God and Income Inequality

Here’s an idea: let’s stop obsessing over “income inequality.” It changes nothing for the better, and it makes us feel bad.

There is, after all, no biblical basis for doing it. Comparing levels of income is not a means of practicing compassion. Indeed, cultivating indignation over income disparities is too often made a substitute for actual compassion. Compassion is directed at our fellow humans individually, in their specific situations, and on a spiritual level. Theorizing about income disparities, on the other hand, is a mental exercise that approaches the humans in the equation as if they were abstractions.
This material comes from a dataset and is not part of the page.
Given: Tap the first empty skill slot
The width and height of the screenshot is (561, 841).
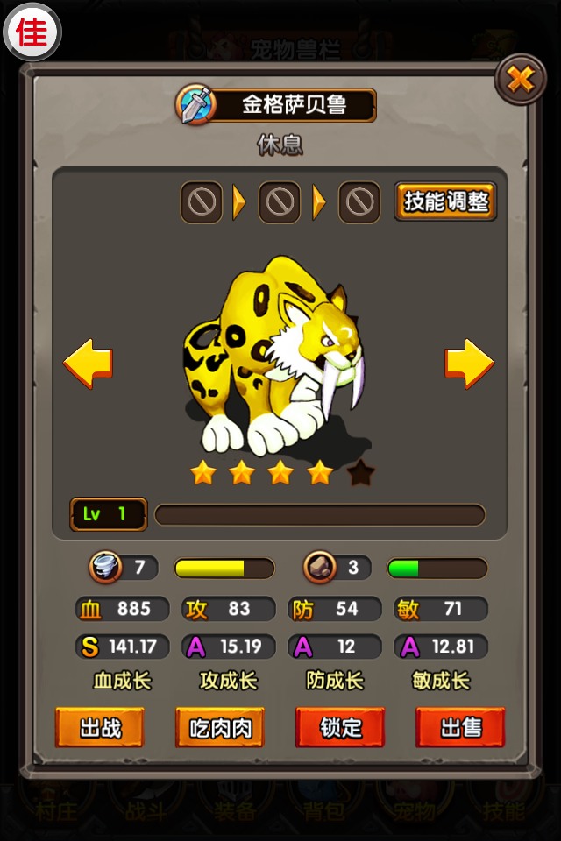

In his parable of the wage laborers in Matthew 20, Jesus was clear that there is no nobility in the human propensity to focus on differences in pay, income, or reward. Our modern culture has made it a moral standard to do so, but there is no support from scripture for the idea that focusing on invidious material distinctions is an element of godly living.

If we survey the Bible, we see over and over that God’s approach to the material is a combination of personal intervention, practicality, and bounty. He urges His people not to worry about having their needs met, and He acts in different ways to meet those needs, sometimes providing supernaturally and sometimes using humans as His agents. We cannot make a mechanistic system of God’s methods; the only thing systematic is His standard of personal and comprehensive care.
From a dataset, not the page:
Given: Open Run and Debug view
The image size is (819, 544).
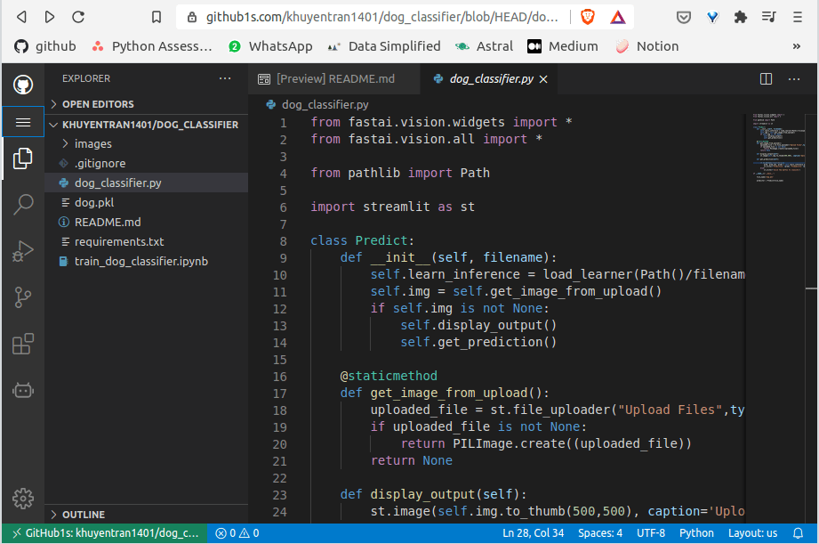Looking at the screenshot, I should click(23, 252).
But He also promises -- and delivers -- overflowing bounty when we live according to His rules for material life. One of those rules is tithing: the allocation of 10 percent of what we have to His work. Much of that work is devoted to relieving the distress of the poor. Another “rule” is that the level of our generosity functions to govern our level of reward: “Give, and it will be given to you. A good measure, pressed down, shaken together and running over, will be poured into your lap. For with the measure you use, it will be measured to you” (Lk. 6:38, NIV).

But in God’s economy, the attitudes of the heart matter more than absolute numerical measures. The poor widow’s gift in the temple (Lk. 21:2-4) was greater in God’s sight than the mighty gifts of the wealthy, because, in Jesus’ words, “she gave all she had.” Most of us know the powerful urge to hang on to our last dollar when we can’t quite see where the next one is coming from; the poor widow’s trust in God to provide for her needs was an example for the ages that none of the temple’s wealthy donors could match.
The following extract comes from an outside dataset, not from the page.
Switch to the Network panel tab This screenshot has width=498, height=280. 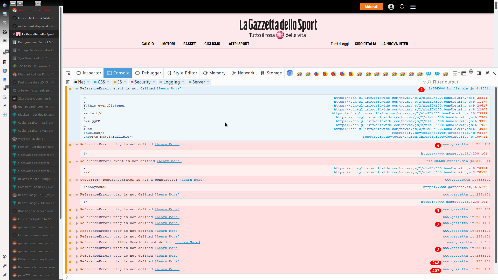(x=243, y=73)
In a moral concept focused on “income inequality,” there is no room for God’s personal, situational, and heart-oriented economics. Christians might consider this: the more we think that collective action is needed to systematically “reallocate” material things, the less we are respecting and relying on God’s demonstrated intention to have a personal economic relationship with each of us. To study and bemoan income disparities is to write God’s providential care out of the equation. It is to assume an unwarranted authority for ourselves and our limited vision and understanding.

Choosing human understanding as our lodestone in this way is an Enlightenment-era phenomenon. We are not wrong to take encouragement from our expanded mastery of the material world; it has meant increased opportunity, prolonged life, and the relief of suffering for millions of people. But we tend to mistake our new technological abilities for triumphs over our enduring moral nature and our need for God.

One of those abilities is accounting for income. The ability of central authorities to count and record individual incomes, routinely and comprehensively, is a modern development. The method by which wages and salaries are paid to modern workers is itself a refinement of the last century. We’ve become so accustomed to government knowing our incomes down to the last penny that we retain no corporate memory of the millennia throughout which governments did not actually have the means to keep all the statistics ours now keep on us. Only a few generations ago, the U.S. government didn’t know what everyone’s income was. Taxes were levied on property, imported goods, and certain types of consumption (e.g., liquor and cigars); the government did not assume a need on its part to account for the annual income of each and every citizen.

It’s a good mental exercise to imagine what it was like not to have detailed income records maintained on all our citizens. Neither the government nor private entities had the means to brood over recorded income disparities. This did not prevent people from engaging in charity and compassion; the American Red Cross and the Salvation Army USA were both founded in the 19th century before income declaration and payroll deduction were instituted. But we might say that the absence of systematic income inspection helped keep the focus of organized charity on actual indigence and need. Income disparity is not, by itself, an indicator of either.